A terapia de reposição de testosterona (TRT) tem sido amplamente utilizada no manejo do hipogonadismo, uma condição caracterizada pela redução dos níveis de testosterona e sintomas como fadiga, disfunção sexual e diminuição da qualidade de vida.

Embora estudos demonstrem benefícios claros da TRT, como melhorias na função sexual e composição corporal, a terapia é acompanhada por potenciais riscos, incluindo eventos cardiovasculares e efeitos adversos, como policitemia e acne. A relação entre TRT e câncer de próstata também permanece um tema de debate.

O objetivo desta revisão sistemática é compilar e avaliar criticamente a literatura sobre a eficácia e segurança da TRT em homens com hipogonadismo, discutindo suas implicações clínicas e identificando lacunas para futuras pesquisas.

METODOLOGIA

Estratégia de Busca

A pesquisa foi conduzida em conformidade com as diretrizes PRISMA, utilizando as bases de dados PubMed, Cochrane Library, Scopus e Web of Science. Foram incluídos artigos publicados entre 2007 e 2024.
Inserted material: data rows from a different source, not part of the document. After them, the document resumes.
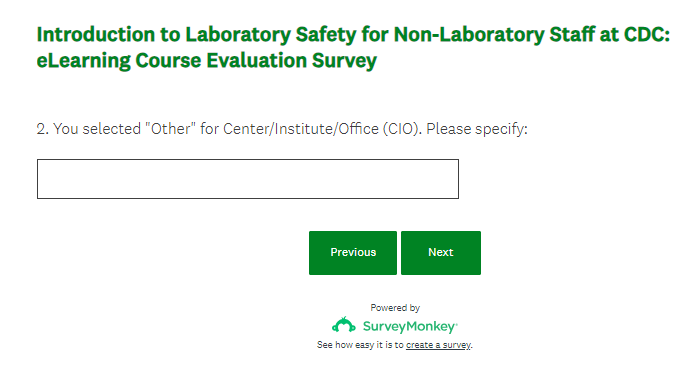Focus the "Please specify" text box

click(248, 179)
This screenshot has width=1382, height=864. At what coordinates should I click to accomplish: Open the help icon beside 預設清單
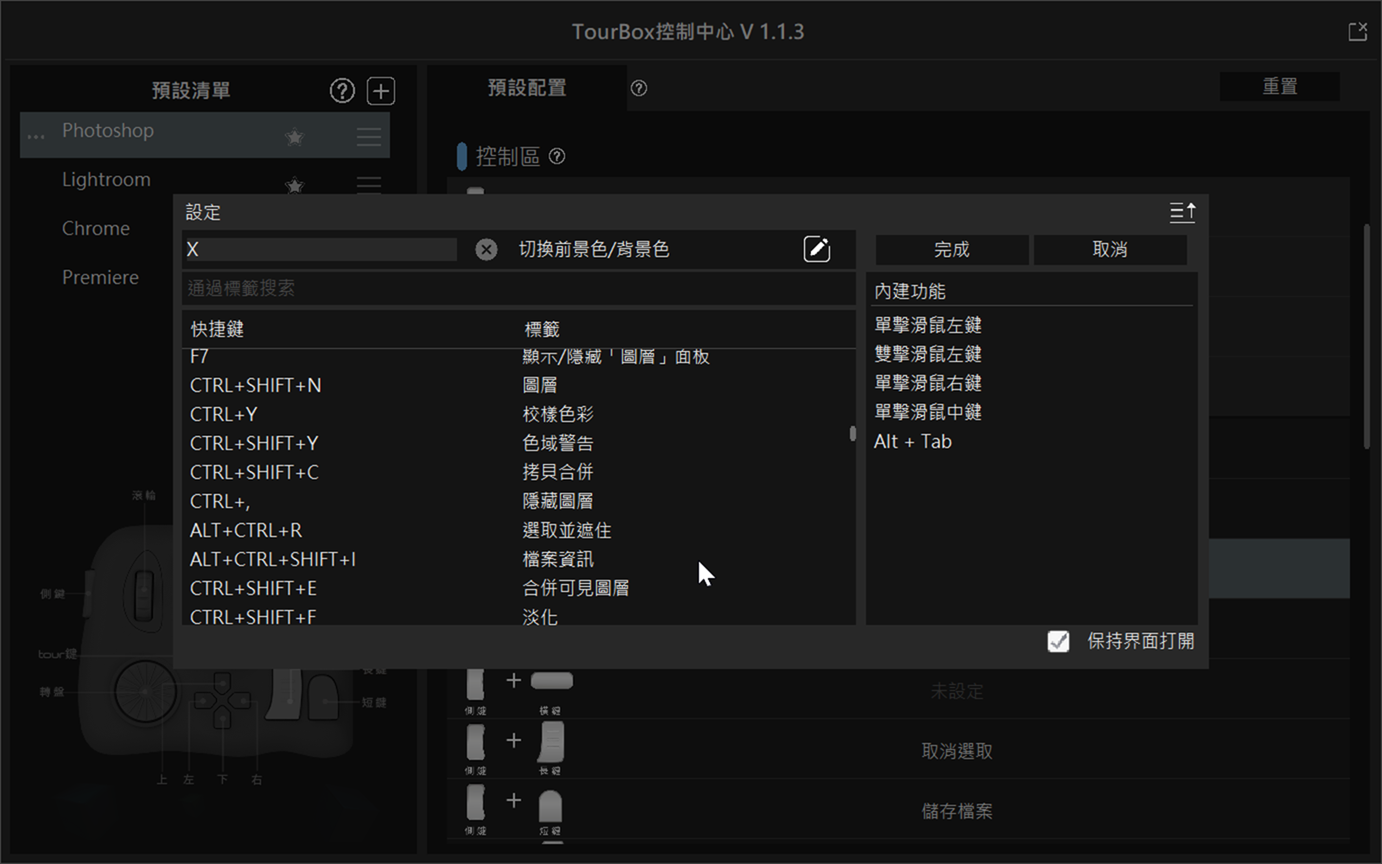pyautogui.click(x=342, y=90)
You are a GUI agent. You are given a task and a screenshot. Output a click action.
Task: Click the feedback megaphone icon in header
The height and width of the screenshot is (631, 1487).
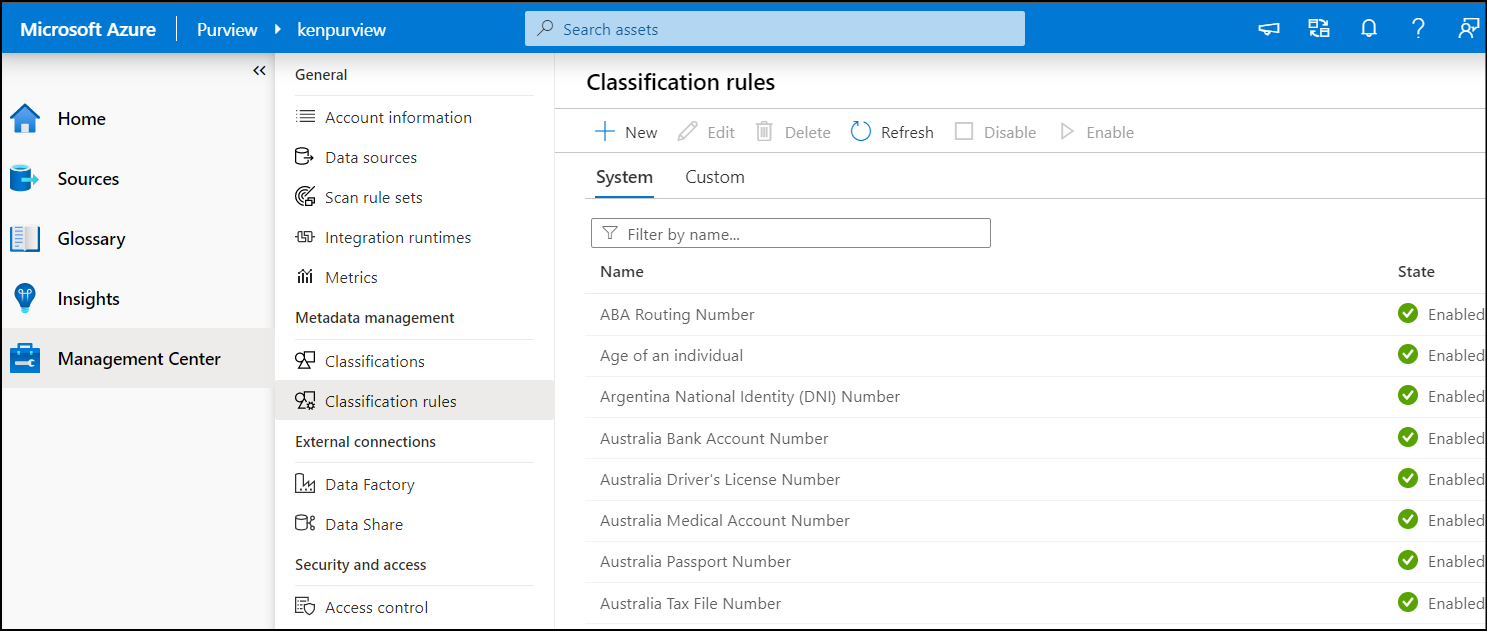tap(1269, 29)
Critérios de Elegibilidade

  • População: Homens com diagnóstico clínico e bioquímico de hipogonadismo.
  • Intervenção: Terapia de reposição de testosterona (injeções, geis, adesivos ou preparações orais).
  • Comparador: Placebo ou ausência de tratamento.
  • Desfechos:
    • Primários: Eventos cardiovasculares (infarto do miocárdio, AVC, tromboembolismo).
    • Secundários: Qualidade de vida, função sexual, composição corporal e efeitos adversos.
  • Estudos incluídos: Ensaios clínicos randomizados, estudos observacionais e revisões sistemáticas.

Processo de Seleção de Estudos

Dois revisores independentes avaliaram os títulos e resumos, aplicando os critérios de inclusão e exclusão. Um terceiro revisor foi consultado em casos de discordância. O fluxo de seleção foi documentado em um diagrama PRISMA.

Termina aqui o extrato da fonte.